** Задания **
- 1) Перепишите слово в слово часть отрывка о книгах Алеся Адамовича: начиная со слов «Доведись Ивану Карамазову» и вплоть до слов «бы но­вейшие подтверждения.» включительно.
- 2) Допишите продолжение отрывка о книгах Алеся Адамовича, начав сразу после его последнего предложения.

** Фрагмент текста **
▽
Доведись Ивану Карамазову побывать в XX веке, его «коллекция» разрослась бы неимоверно. Она даже утра­тила бы смысл, потому что коллекционируют относитель­но редкое. А мысль Ивана об «артистичности», «художе­ственности» человеческой жестокости получила бы но­вейшие подтверждения.

Мучиться, конечно, не обязательно. И боль ума — все­го лишь преувеличение, и напуганное воображение быст­ро приходит в норму, и вообще все это — литература, сло­весность, маета досужих голов, а не реальная жизнь. Хорошо бы так рассудить и утешиться, да невозможно. Все-таки это сама жизнь человеческая выговаривается через литературу, кричит, зовет, хочет себя же понять, обличить, образумить, остеречь, найти высший для себя суд.

После мучительной «Хатынской повести» Алесь Ада­мович участвовал в создании еще более мучительных книг о времени войны («Я из огненной деревни», «Бло­кадная книга»); и вот написана, может быть, самая страшная: «Каратели».

Зачем? — спрашивают. Не хотим слушать, не желаем мучиться, мы — не Алеши Карамазовы, мы его, слабо­нервного, давно уже превзошли железной выдержкой и силой духа.
△
Сохранённые данные
▽
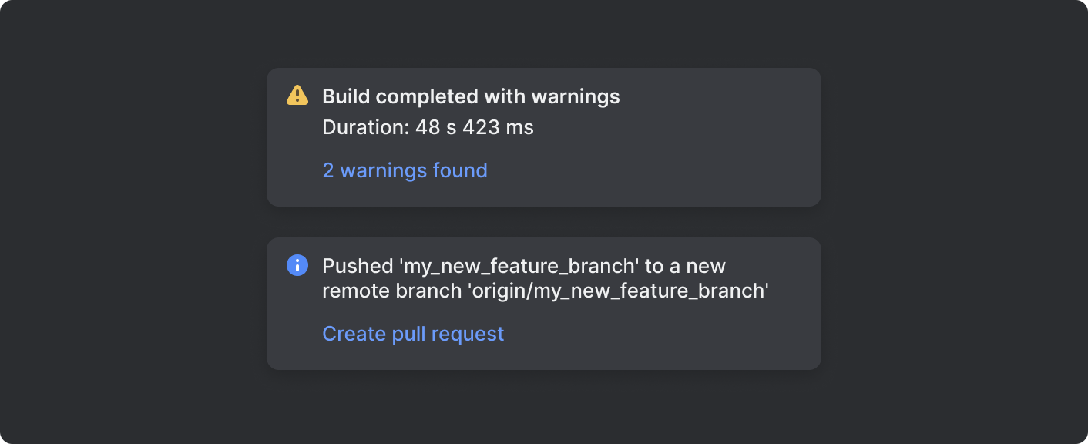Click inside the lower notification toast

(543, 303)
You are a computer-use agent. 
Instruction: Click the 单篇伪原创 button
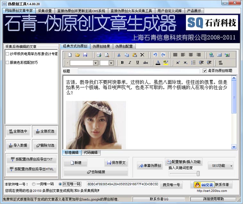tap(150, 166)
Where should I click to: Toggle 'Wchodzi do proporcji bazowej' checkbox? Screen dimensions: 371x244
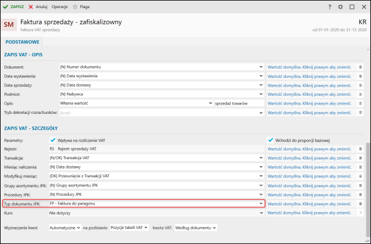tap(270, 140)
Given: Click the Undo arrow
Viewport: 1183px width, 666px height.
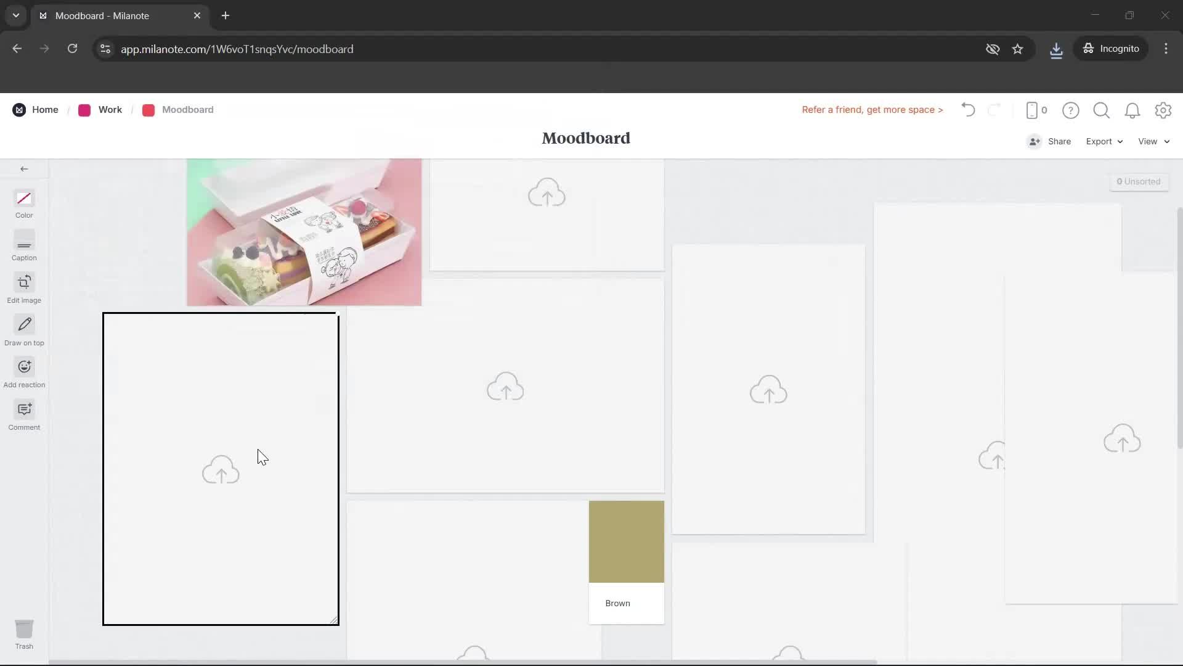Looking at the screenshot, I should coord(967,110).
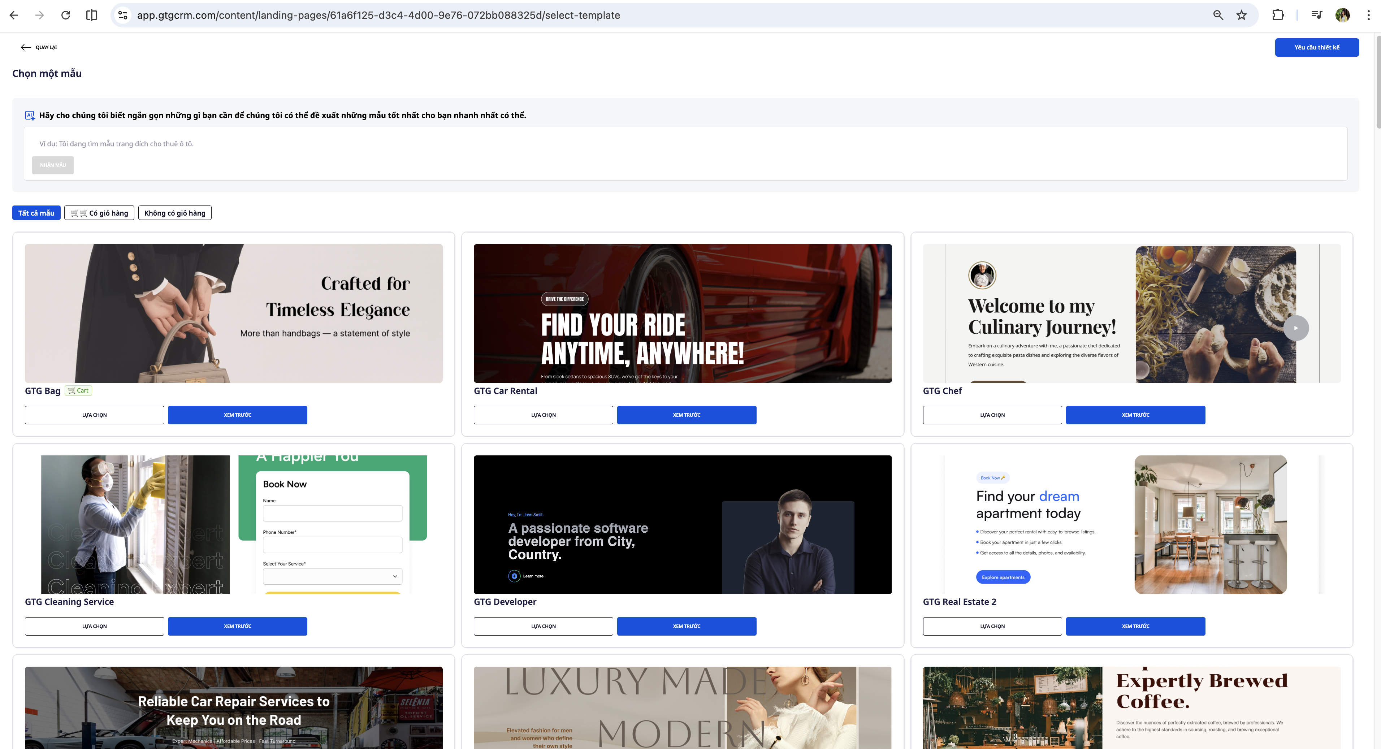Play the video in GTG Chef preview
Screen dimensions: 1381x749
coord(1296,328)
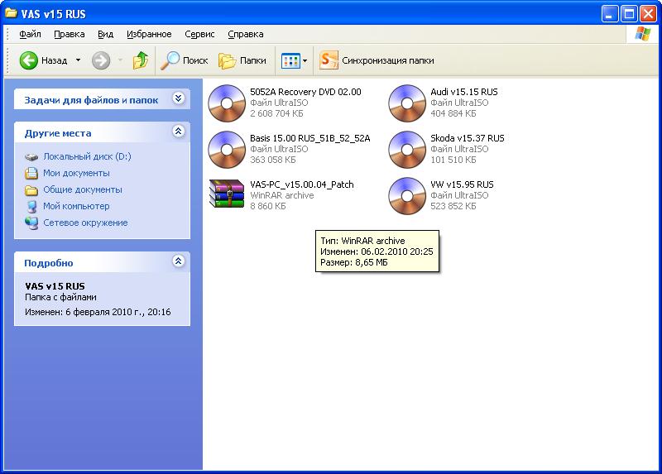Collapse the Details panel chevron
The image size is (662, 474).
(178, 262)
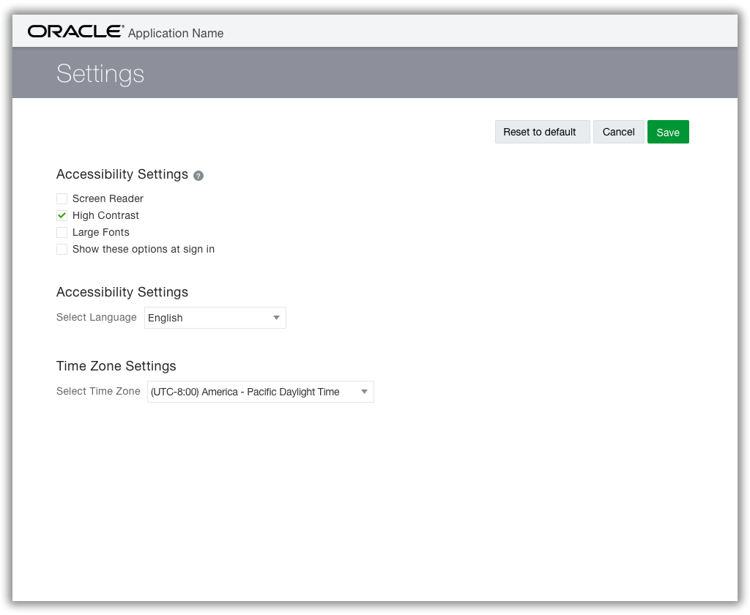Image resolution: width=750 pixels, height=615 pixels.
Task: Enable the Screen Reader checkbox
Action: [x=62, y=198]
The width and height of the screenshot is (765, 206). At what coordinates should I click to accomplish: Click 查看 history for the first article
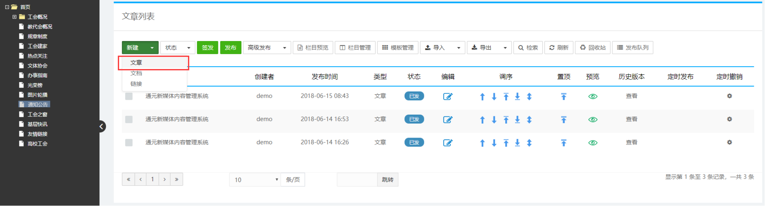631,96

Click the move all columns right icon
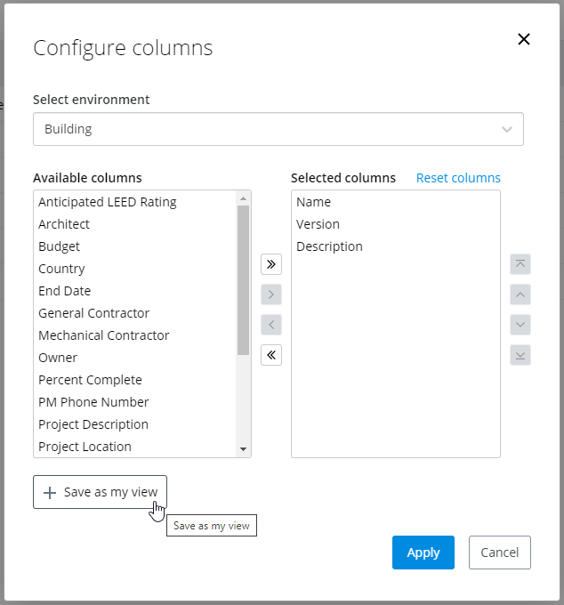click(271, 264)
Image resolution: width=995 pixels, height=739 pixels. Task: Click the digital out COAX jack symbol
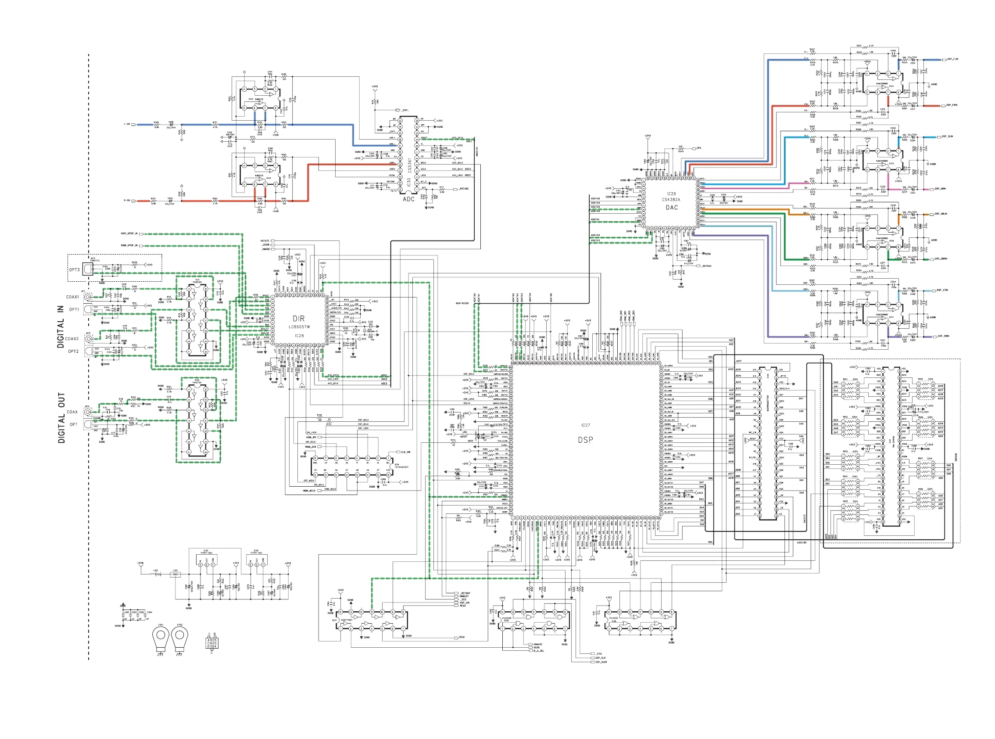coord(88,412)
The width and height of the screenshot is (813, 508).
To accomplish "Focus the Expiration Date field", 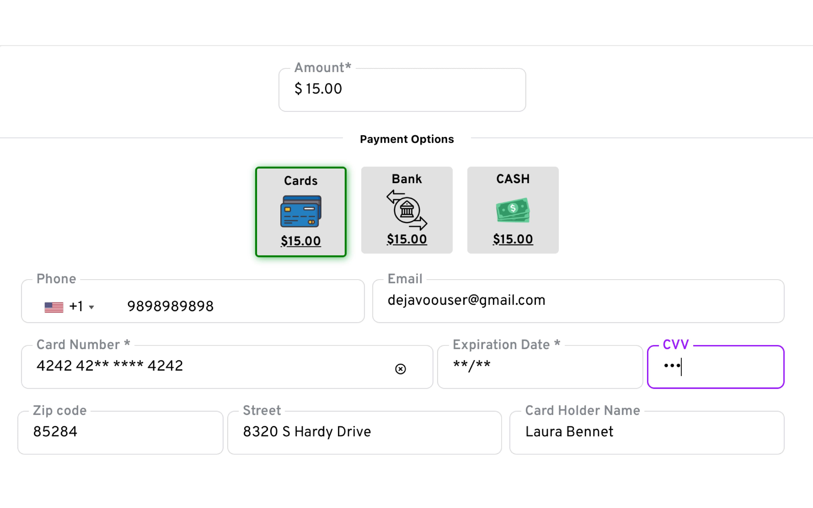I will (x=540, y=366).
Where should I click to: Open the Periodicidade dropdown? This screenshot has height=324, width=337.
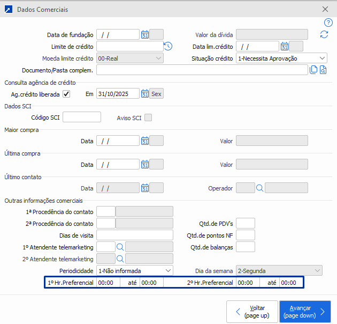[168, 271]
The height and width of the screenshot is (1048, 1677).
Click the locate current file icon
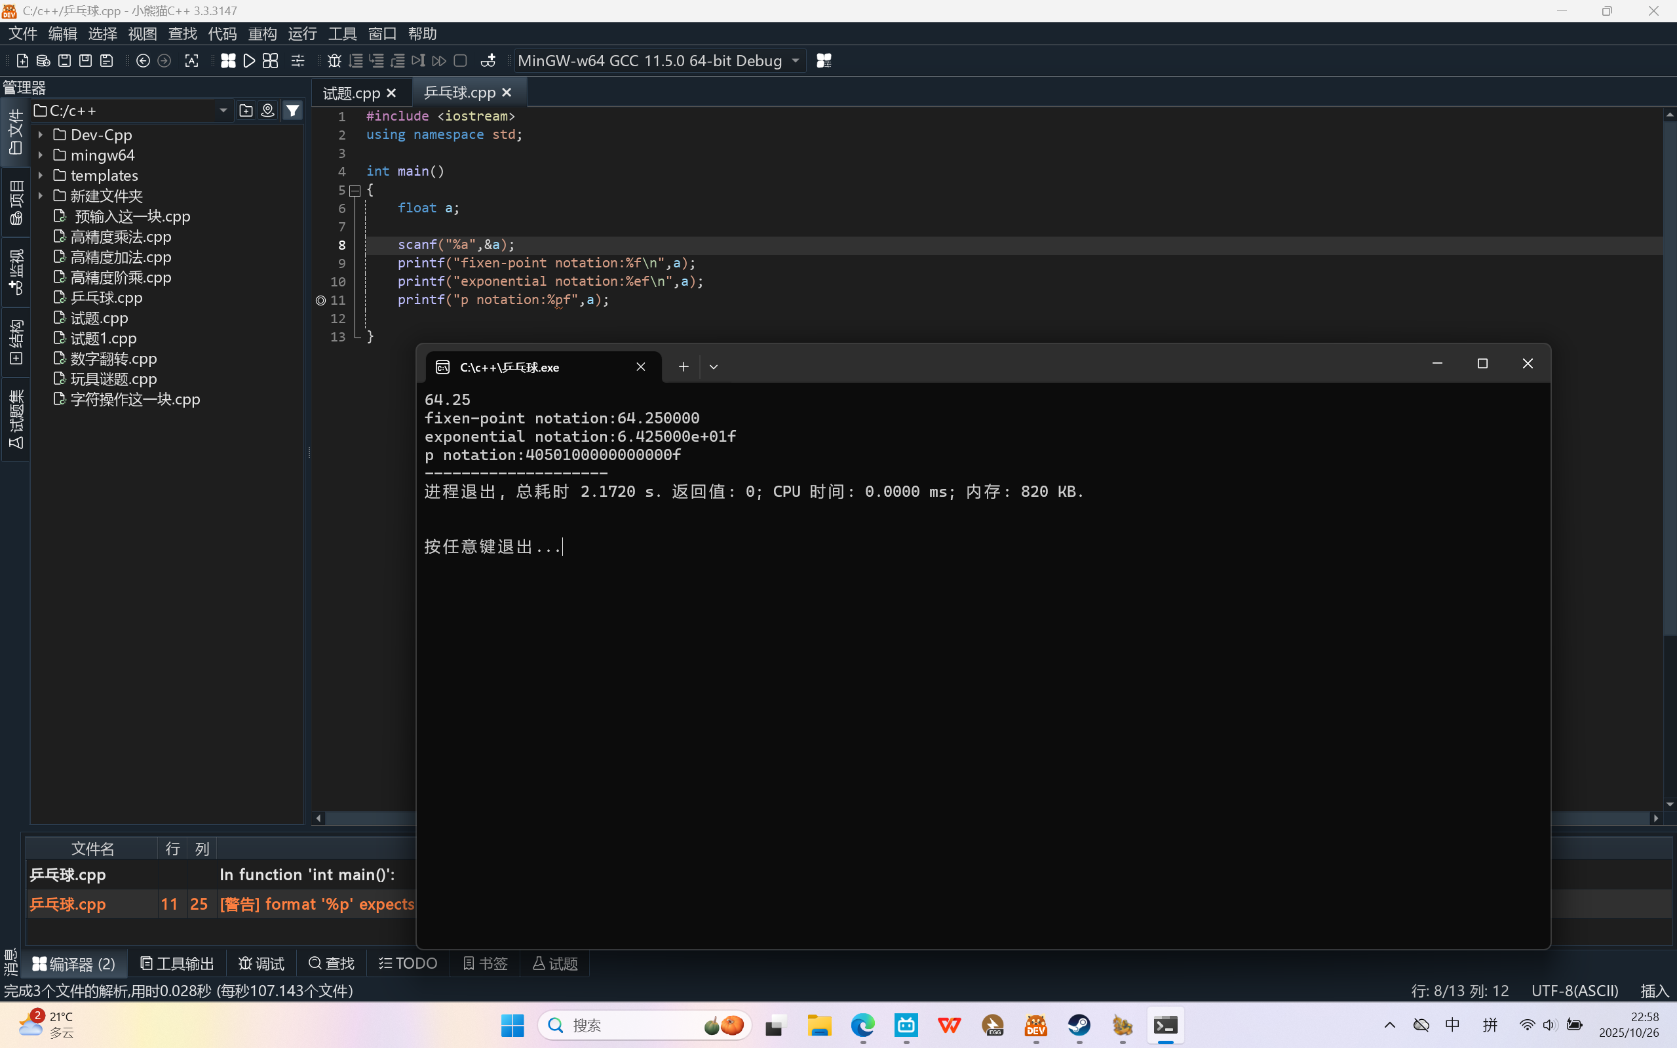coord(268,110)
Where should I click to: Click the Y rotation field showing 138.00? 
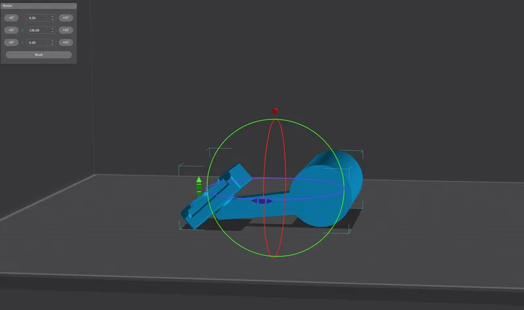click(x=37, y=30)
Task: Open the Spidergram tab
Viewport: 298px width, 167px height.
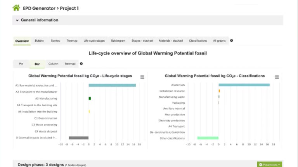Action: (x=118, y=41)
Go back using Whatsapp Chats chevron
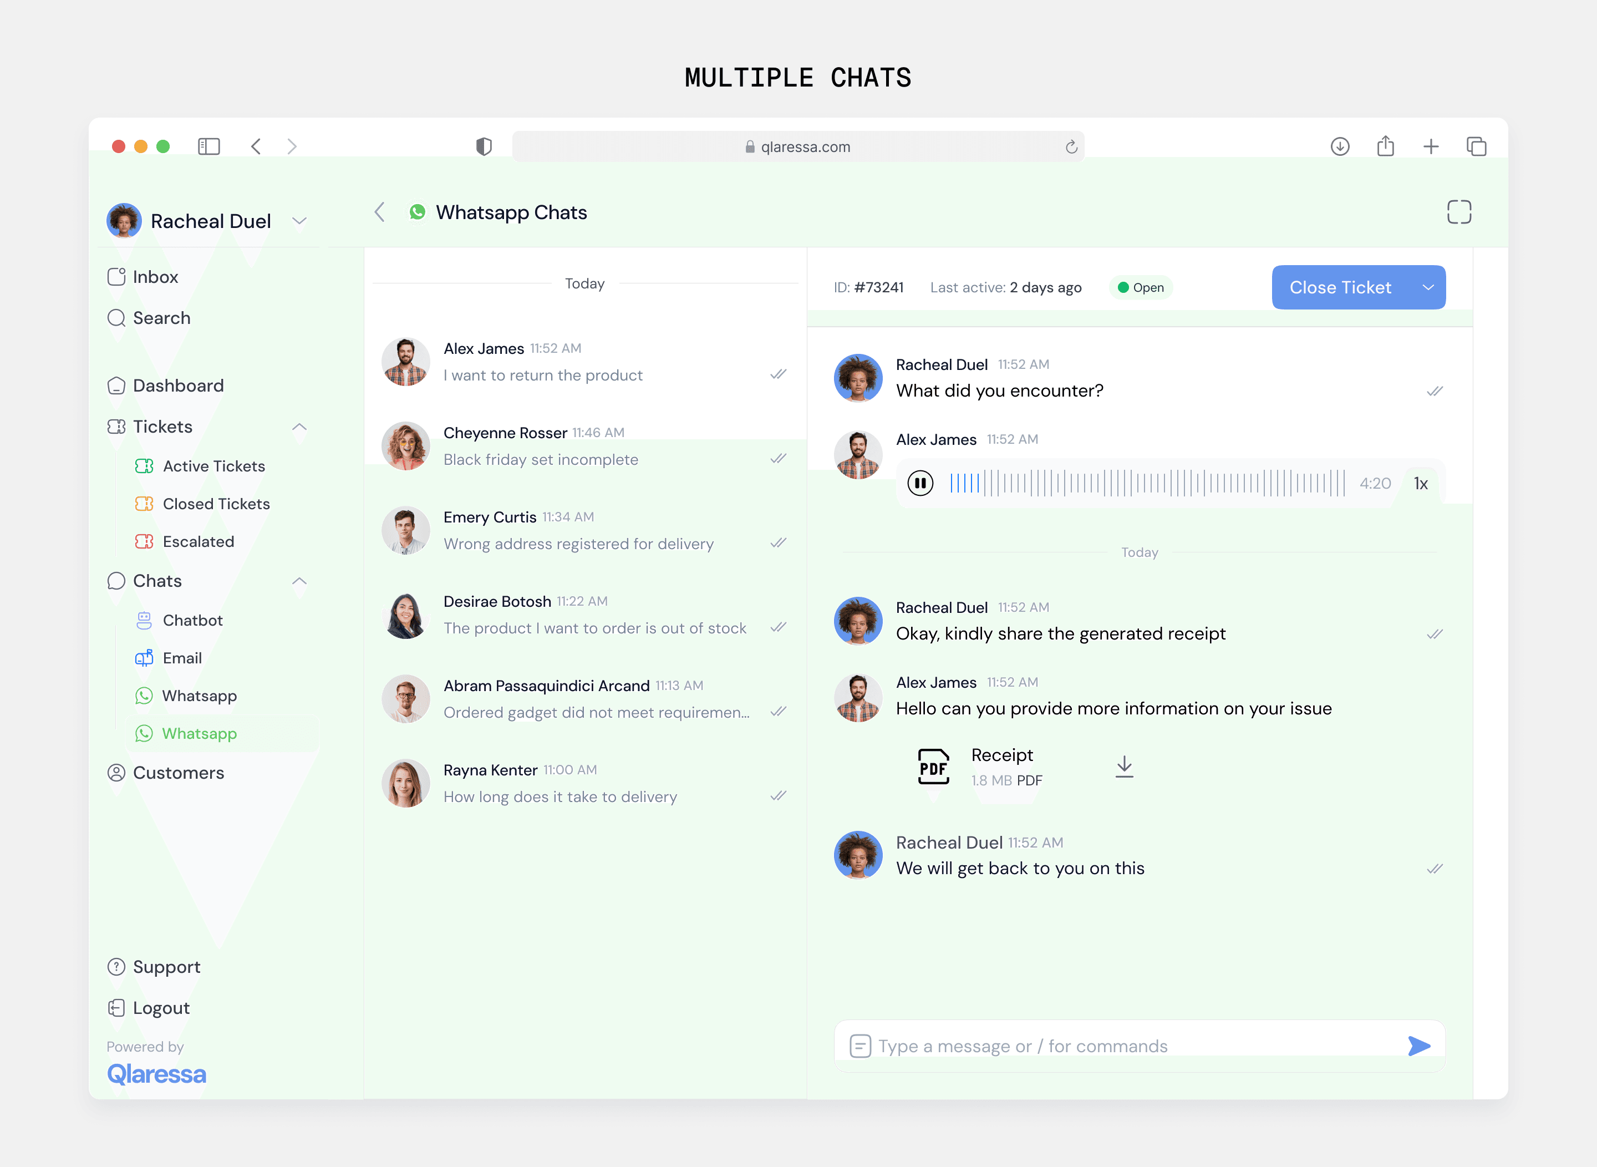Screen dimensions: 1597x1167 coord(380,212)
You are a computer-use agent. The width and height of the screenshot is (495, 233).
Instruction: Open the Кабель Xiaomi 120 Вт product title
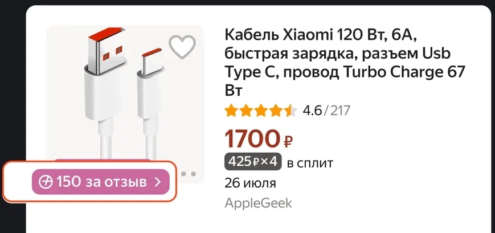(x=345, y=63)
△
** Ответы к заданиям **
- 1)
Доведись Ивану Карамазову побывать в XX веке, его «коллекция» разрослась бы неимоверно. Она даже утра­тила бы смысл, потому что коллекционируют относитель­но редкое. А мысль Ивана об «артистичности», «художе­ственности» человеческой жестокости получила бы но­вейшие подтверждения.

- 2)
Но что поделаешь, если жизнью накоплено чересчур много тяжелых историй, и она, позабыв о «выдержке», назначает то одного, то другого их рассказывать. Расска­зывать во имя отмщения и справедливости. Отмщение реальное и в реальности происходит, но кажется недо­статочным.

Иван Карамазов чувствовал эту недостаточность; «ад для мучителей» ничего не может «поправить»; мщение, равновеликое страданию жертвы, недостижимо, но грех злодеяния не может быть отпущен, прощать нельзя, и вы­ход из положения таков: навсегда остаться «при неото­мщенном страдании», при «неутоленном негодовании».

Это, кажется, выше человеческих сил: помнить о «слезках ребенка», знать, что искупление, утоление не­возможно. Пусть полнота мщения недостижима, но чело­век хочет, чтобы неотомщенного страдания было бы мень­ше. Та слезинка неискупима, но это не означает, что никакого искупления не должно следовать.

Отмщение тем полнее, чем справедливее; у «мучите­лен» всегда заготовлены оправдания, и оно не может их обойти; останься эти оправдания нерассмотренными, не­понятыми, неопровергнутыми, они продолжали бы жить, в ком-то отзываясь и повторяясь как некое дозволение. Отмщение не достигает полноты и завершенности, если, выделив личную вину «мучителя», не воздает должного всему, что сделало ее возможной, что подводило и при­вело к ней.

Зачем? — спрашивают. Не хватало еще мучиться из-за мучителей. Зачем смотреть, пытаться смотреть их глазами? Воображать себе работу их мысли, склад их души?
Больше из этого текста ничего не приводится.